THE PRIORITY OF THE SILVER BLUFF CHURCH AND ITS PROMOTERS
In speaking of the beginning of Negro churches in the United States, those of the Baptist faith must not be forgotten. Nor must we err in thinking that the first churches of this faith were planted in the North. It is true that there were Negro Baptists in Providence, Rhode Island, as early as 1774, and doubtless much earlier, but they had no church of their own. Indeed, there is absolutely no trace of Negro Baptist churches in the North prior to the nineteenth century. The oldest Negro Baptist churches, north of Mason and Dixon's Line, are the Independent or First African Baptist Church, of Boston, Massachusetts, planted in 1805; the Abysinnian, of New York City, established in 1808; and the First African, of Philadelphia, Pennsylvania, organized in 1809.

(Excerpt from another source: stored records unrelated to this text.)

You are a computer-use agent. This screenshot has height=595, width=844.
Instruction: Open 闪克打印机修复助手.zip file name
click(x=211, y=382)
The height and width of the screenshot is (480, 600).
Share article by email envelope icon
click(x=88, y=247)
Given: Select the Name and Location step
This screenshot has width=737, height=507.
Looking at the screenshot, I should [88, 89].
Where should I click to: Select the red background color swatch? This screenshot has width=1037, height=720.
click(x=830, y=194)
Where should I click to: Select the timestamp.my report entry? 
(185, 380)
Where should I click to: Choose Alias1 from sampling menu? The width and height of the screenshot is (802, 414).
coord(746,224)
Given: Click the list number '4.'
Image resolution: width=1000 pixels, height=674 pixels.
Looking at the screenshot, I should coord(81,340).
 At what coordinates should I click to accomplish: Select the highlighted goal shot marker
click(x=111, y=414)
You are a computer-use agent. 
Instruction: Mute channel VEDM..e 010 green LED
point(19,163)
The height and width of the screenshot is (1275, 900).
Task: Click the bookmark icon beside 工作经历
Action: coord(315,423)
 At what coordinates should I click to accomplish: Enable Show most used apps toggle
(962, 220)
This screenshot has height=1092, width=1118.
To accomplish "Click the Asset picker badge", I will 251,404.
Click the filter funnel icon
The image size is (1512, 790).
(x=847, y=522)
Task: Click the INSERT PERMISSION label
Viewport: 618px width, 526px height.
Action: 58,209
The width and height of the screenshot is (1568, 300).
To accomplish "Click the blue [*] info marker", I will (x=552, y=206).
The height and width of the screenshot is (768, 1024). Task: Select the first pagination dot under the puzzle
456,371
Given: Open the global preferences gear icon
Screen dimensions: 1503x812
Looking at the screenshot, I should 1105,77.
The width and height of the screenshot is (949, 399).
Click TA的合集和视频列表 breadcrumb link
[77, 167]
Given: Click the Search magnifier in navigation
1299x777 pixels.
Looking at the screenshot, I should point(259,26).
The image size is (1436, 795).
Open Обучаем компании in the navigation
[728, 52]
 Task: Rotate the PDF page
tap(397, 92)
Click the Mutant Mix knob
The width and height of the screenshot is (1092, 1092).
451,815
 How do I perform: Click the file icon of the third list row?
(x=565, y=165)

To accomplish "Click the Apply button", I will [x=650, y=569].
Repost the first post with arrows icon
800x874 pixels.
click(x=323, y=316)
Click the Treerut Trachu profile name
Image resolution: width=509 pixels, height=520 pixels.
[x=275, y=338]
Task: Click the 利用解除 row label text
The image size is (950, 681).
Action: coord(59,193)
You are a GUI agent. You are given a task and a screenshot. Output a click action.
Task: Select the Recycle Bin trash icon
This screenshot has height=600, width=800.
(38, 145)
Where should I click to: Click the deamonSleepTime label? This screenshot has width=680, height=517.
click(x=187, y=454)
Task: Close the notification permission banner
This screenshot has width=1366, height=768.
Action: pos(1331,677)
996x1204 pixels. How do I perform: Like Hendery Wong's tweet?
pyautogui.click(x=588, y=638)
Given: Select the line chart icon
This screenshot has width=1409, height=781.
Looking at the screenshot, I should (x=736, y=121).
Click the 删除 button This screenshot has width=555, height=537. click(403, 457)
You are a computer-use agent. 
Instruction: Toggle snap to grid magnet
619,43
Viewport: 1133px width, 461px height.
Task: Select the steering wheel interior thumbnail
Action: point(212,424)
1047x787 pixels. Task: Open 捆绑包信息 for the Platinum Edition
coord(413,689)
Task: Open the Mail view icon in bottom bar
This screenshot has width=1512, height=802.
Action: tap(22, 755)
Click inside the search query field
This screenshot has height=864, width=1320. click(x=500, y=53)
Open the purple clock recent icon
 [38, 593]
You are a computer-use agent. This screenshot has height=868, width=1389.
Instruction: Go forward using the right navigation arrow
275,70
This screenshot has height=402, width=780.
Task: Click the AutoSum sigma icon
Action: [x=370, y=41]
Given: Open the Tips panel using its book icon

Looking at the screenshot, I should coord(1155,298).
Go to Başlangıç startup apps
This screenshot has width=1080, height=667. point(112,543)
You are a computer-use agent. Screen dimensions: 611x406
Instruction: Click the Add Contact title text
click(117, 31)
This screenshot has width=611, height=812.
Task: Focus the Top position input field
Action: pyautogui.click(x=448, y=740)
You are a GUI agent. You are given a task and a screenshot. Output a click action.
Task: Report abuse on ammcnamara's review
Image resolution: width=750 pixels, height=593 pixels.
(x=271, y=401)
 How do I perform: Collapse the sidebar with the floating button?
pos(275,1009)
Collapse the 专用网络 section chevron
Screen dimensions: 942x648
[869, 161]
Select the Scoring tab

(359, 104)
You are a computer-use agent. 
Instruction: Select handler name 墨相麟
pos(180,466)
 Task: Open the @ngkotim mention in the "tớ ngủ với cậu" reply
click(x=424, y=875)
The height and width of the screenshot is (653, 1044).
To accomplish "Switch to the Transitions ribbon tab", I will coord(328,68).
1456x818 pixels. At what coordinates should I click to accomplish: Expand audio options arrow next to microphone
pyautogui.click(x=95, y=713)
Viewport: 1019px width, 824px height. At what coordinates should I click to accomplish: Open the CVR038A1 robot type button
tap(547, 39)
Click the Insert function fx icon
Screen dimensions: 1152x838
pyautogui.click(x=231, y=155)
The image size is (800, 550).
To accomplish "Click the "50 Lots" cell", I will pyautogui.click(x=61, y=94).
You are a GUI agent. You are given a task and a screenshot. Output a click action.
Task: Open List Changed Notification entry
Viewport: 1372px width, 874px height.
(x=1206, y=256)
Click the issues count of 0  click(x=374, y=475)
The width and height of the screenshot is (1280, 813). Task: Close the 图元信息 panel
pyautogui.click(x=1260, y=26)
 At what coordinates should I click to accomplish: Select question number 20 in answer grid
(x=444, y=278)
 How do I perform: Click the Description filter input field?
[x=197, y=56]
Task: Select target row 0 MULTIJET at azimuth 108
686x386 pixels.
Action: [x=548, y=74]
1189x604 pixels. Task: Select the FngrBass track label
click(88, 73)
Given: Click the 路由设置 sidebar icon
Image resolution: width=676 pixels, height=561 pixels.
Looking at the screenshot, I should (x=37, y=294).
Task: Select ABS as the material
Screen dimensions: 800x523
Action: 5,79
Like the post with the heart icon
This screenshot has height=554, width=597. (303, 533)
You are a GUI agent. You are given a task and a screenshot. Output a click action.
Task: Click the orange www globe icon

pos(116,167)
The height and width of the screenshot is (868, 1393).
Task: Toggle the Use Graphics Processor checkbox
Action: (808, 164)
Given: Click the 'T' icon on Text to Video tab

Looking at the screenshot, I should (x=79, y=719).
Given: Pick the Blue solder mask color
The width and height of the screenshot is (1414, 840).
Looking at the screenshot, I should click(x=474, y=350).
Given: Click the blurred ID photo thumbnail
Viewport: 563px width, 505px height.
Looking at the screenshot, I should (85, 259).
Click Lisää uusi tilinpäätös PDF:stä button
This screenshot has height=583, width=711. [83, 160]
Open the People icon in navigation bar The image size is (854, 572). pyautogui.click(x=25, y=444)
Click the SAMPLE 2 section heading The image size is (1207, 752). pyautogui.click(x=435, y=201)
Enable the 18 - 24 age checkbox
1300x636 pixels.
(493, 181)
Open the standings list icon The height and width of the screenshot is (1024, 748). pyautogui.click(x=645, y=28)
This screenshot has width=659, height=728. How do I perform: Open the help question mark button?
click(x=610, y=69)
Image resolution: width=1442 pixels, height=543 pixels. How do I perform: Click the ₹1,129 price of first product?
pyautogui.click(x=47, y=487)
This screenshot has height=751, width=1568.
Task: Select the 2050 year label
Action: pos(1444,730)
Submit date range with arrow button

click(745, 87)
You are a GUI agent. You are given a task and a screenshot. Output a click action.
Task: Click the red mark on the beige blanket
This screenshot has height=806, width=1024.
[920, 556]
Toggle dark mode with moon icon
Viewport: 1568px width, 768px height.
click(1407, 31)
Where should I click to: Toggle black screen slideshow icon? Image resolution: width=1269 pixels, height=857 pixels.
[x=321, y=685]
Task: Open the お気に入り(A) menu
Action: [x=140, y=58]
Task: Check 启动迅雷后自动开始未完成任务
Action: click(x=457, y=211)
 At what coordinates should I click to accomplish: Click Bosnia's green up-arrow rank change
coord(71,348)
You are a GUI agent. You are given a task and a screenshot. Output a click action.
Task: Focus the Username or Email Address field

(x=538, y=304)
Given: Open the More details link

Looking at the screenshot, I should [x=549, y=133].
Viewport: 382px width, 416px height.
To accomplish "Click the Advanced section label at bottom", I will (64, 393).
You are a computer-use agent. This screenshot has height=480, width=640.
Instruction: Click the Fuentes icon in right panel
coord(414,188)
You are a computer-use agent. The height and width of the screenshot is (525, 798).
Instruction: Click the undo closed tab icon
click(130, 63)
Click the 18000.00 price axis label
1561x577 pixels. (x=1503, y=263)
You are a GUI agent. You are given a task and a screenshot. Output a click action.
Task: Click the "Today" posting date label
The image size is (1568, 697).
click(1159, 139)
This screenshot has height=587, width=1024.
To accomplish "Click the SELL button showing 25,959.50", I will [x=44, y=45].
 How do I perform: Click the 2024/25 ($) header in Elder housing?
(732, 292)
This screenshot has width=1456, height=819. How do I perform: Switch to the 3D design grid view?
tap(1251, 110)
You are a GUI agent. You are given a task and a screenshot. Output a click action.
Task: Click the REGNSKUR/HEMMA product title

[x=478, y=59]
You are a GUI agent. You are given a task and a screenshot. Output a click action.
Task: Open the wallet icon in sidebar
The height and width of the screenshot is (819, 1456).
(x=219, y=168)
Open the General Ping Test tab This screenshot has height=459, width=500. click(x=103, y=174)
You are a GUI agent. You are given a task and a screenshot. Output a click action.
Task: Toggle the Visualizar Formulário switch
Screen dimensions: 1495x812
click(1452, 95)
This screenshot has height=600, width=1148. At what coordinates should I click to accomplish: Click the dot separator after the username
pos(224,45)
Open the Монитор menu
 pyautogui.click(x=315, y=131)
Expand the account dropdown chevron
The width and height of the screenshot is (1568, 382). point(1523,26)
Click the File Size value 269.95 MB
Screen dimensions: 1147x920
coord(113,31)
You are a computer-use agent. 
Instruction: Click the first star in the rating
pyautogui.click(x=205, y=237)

Negro Baptist churches, unlike other Negro churches, had their beginning in the South, and at a somewhat earlier date. The first church of Negro Baptists, so far as authentic and trustworthy writings of the eighteenth century establish, was constituted at Silver Bluff, on Mr. Galphin's estate, a year or two before the Revolutionary War. It continued to worship there, in comparative peace, until the latter part of 1778, when the vicissitudes of war drove the church into exile—but only to multiply itself elsewhere. The work at Silver Bluff began anew with the cessation of hostilities, moreover, and was more prosperous than ever in 1791.
Silver Bluff was situated on the South Carolina side of the Savannah River, in Aiken County, just twelve miles from Augusta, Georgia. All there was of it, in September, 1775, seems to have been embraced in what William Tennett, of Revolutionary fame, styled "Mr. Galphin's Settlement." Nevertheless, as it lay in the tract of the Revolutionary forces, and was for a time a center of supplies to the Indians, who had their habitation in that quarter, living in treaty relations with the colonists, Ramsey, Carroll, Drayton, and others, give it a place on the map of South Carolina. Indeed, so identified was Silver Bluff with the Galphins, their interests and their influence, that by 1785 it was known far and near as Galphinton. Fort Galphin was there. Bartram, who visited it in 1776, says that Silver Bluff was "a very celebrated place," and describes it as "a beautiful villa," while the picture which Jones, in his history of South Carolina, gives of Silver Bluff, is animating, to say the least.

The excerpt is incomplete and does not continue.